La buena vecindad: Lecturas de Patio
Damos comienzo La buena vecindad: lecturas de patio, un programa sobre distintas maneras de hacer cosas con libros y otras publicaciones.
Vamos a trabajar a partir de los libros que se pueden encontrar en la librería de Infinito Delicias. Los leeremos, les haremos ocupar todo el edificio y salir a la calle.
La mejor manera de que los libros hablen entre sí y con su entorno es invitándoles a formar parte de una bibliografía.

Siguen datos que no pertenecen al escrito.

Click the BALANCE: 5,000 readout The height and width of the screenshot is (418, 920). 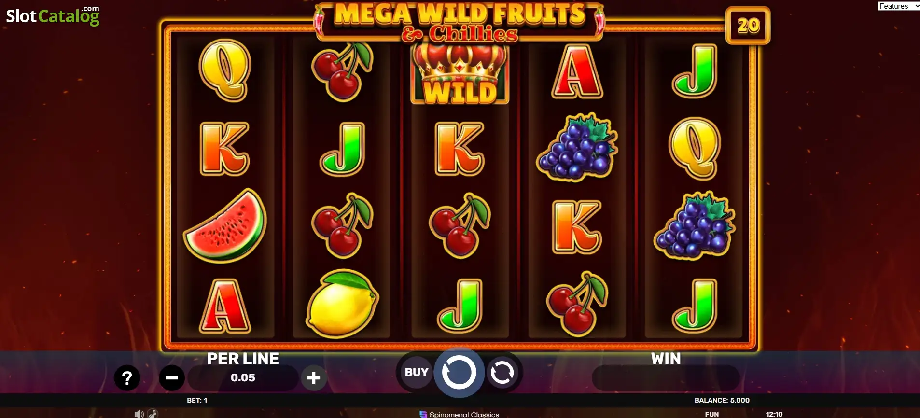coord(722,400)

Queremos crear bibliografías caminadas, contadas, convertidas en instalación, en merienda, en ramo de flores o en charla.
A partir de esos encuentros entre lo escrito, lo publicado y lo vivido esperamos poder acompañar otras formas de pensar sobre lo que nos importa.

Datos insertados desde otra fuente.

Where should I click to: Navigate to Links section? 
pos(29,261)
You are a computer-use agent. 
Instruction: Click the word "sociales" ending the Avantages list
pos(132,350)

Vamos a encontrarnos una vez al mes, de septiembre a mayo, para que todo esto pueda suceder.
En cada una de estas sesiones imaginaremos posibilidades en torno a lo que puede ser una librería y cómo transformarla.
Sobre esta primera sesión:
El patio de esta librería es particular, como el de mi casa y el de la de todas. Infinito Delicias se ha inventado un espacio de libros seleccionados en función de los deseos de quienes trabajan allí y de las cuestiones que cada día afectan a sus habitantes: el arte en relación con la vida de la gente, la comida como derecho y como expresión de soberanía y la inquietud medioambiental.

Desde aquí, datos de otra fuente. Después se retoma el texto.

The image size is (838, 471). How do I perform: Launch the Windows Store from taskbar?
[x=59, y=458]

A nosotras, Selina Blasco y Javier Pérez Iglesias, nos han invitado a hacer cosas con esos libros y a colaborar con quienes vengáis para que la librería sea un patio de vecinas con charlas, lecturas, ecos, intercambios y muchos geranios.
Para esta primera sesión, os proponemos comer piedras, comer bichos y comer flores porque merendar juntas es un planazo. Vamos a repasar, a tener en nuestras manos y a conocer, una bibliografía de publicaciones sabrosas, que nos van a servir como material para preparar una merienda suculenta y especial. ¿Cómo leer a nuestro modo y manera?
Veniros el martes 22 a las 7 pm a compartir los platillos, para leer y masticar, que hemos seleccionado. No hay etiqueta en el vestuario y os animamos a hablar con la boca llena, a cantar en la mesa y a jugar con la comida.